Emilio looked up. 'Dolores! What are you doing here?'
'I came in looking for Juan - have you seen him?'
'No. Have you seen Conchita?'
'Not since this morning.' Dolores licked her lips. 'How about buying me a drink?'
etc etc etc until
Dolores shook her head. Thinking about last night wouldn't make any difference. She began to slowly, sadly peel her false eyelashes off.
And this is Backstory:
In the morning Dolores stared at herself in the mirror. Last night it had all been so different, so different from West Whimpering, the place she'd grown up in. She lived there for her earliest years. West Whimpering was a sleepy little town, and the inhabitants liked it that way, but Dolores had always yearned for something better. She finally left to go to the University of Watereddown to read History, but there she'd met Alberto and ended up in this one horse town. It was just like West Whimpering, but with rancheros, she thought, peeling off her false eyelashes.
Actually, I don't feel as strongly about Backstory as I do about Flashback. It does have its place, but that's rarely in the second paragraph of a short story, which is where it often pops up in my experience of student work. And then continues in the third paragraph, and the fourth. So, my concerns about backstory concern its location within a narrative and its length, and finally its relevance.
Right. Imagine you've just met someone at a party. Does the conversation go something like this....
'So, how do you know Emilio, Dolores?'
'Oh, through Alberto. What about you?'
'Through Alberto, too. It's strange that we've not met before. Tell me about yourself.'
'There's not much to tell. I live down the road and I work in accountancy. What about you?'
'How bizarre - I'm an accountant too. Which company do you work for?'
'Really? I work for Sneak, Grabbit and Fiddle.'
'You had the big tax fraud case - how did that go?'
etc etc etc
Or like this...
'So, how do you know Emilio, Dolores?'
'Oh, through Alberto. I was born in West Whimpering which is a sleepy little town, and got away the second I could to read accountancy at the University of Watereddown which is where I first met Alberto. We became friends, then lovers and then when I graduated - after a bit of a dodgy second year when I really questioned the purpose of double entry book keeping - we got married and I ended up here. Then we divorced after two tempestuous years, and I thought I never wanted to speak to him again but after a lot of water had passed under the bridge we started to see each other again and recover our friendship, so here I am! What about you?'
'I met Alberto first in 1985 I think it must have been. Our parents went to the same church and....'
etc etc etc
I hope your real life conversations follow the same pattern as the first exchange. In real life we give out little snippets of fact about ourselves as we get to know a person, we don't give whopping dollops of biography on first meeting. So why do it in fiction? So, the correct location for a chunk of backstory is going to be quite a way into a narrative, once we've got to know the characters a bit better.
The other thing about real life is that we give out our little snippets of biography on a need-to-know basis.
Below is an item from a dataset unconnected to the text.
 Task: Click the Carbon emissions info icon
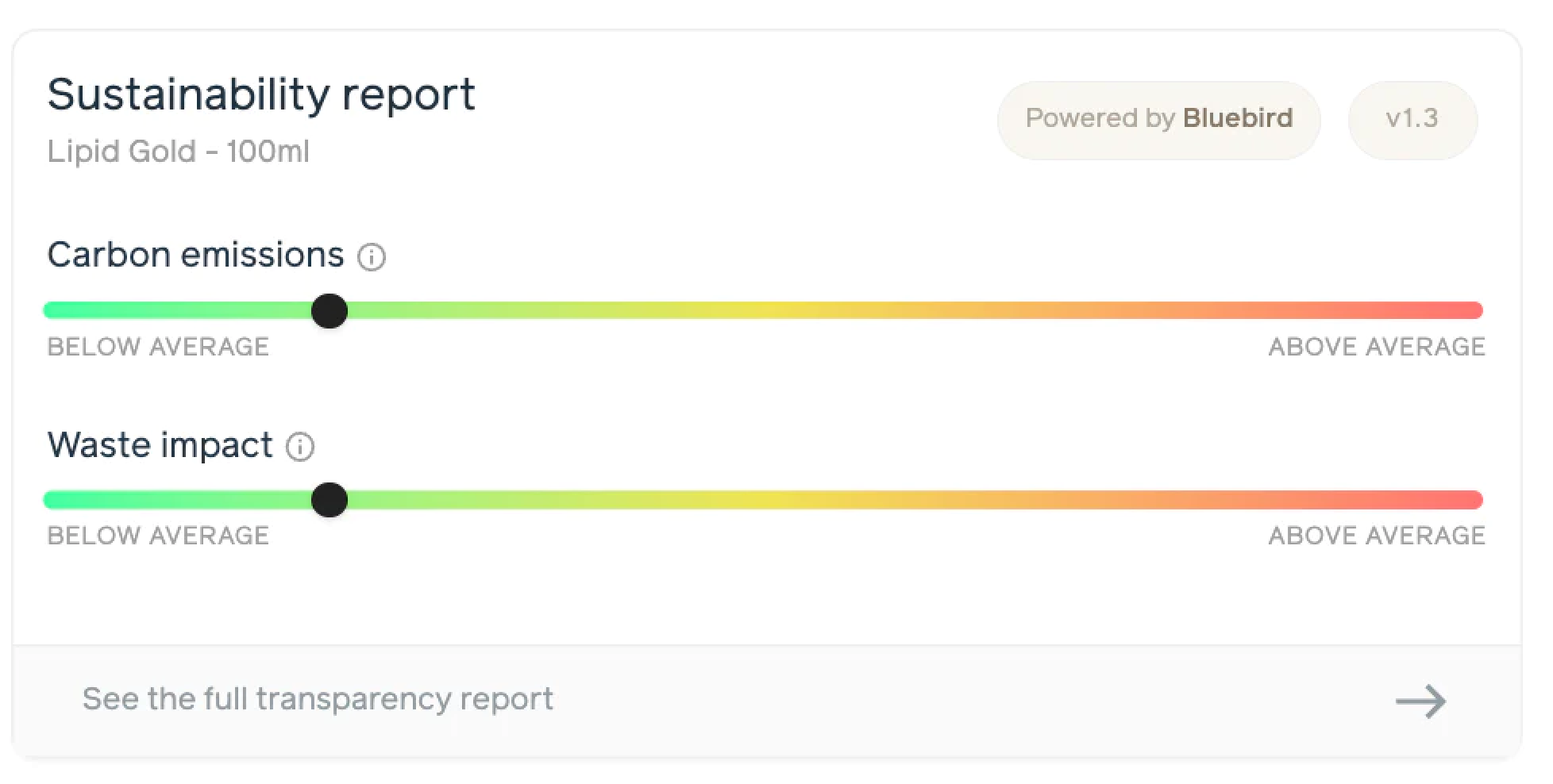(372, 257)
The chances are there is stuff about your life that your closest friends don't know about you, for the simple reason that they haven't needed to know it so far. Exactly the same with fiction. Does the reader need to know Dolores went to the University of Watereddown? If the answer is yes, then put it in. If the answer is no, leave it out.
At which point a student says, yes, but we won't understand her character unless we know about her backstory, which show her motivations for behaving as she does. This is true, but often that's not what the backstory - as written in the narrative - is telling us. The mere fact of going to the University of Watereddown won't tell us much about her deep inner motivations, as presumably lots of people went to Watereddown and they aren't behaving like Dolores. Now, if someone who the reader has been led to believe is dim suddenly reveals they have a double first from Oxford, that becomes relevant.
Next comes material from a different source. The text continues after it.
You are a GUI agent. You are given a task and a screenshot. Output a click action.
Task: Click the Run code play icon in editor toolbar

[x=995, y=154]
(I'm thinking of that scene in The Graduate when Benjamin decides to have a conversation with Mrs Robinson, who reluctantly reveals that she went to university and did a history of art degree - I think it was history of art, it's ages since I've seen the film, it could have been English - which tells us lots about her boredom with life, and that she's only after sex with Benjamin not conversation, and in the process also reveals his immaturity.)
So before you put in some backstory, check that its in the right place - does the reader need to know it to continue understanding the narrative, check on the length - long chunks are as interesting as reading CVs, and finally check on the relevance - does this fact really tell us something about the character.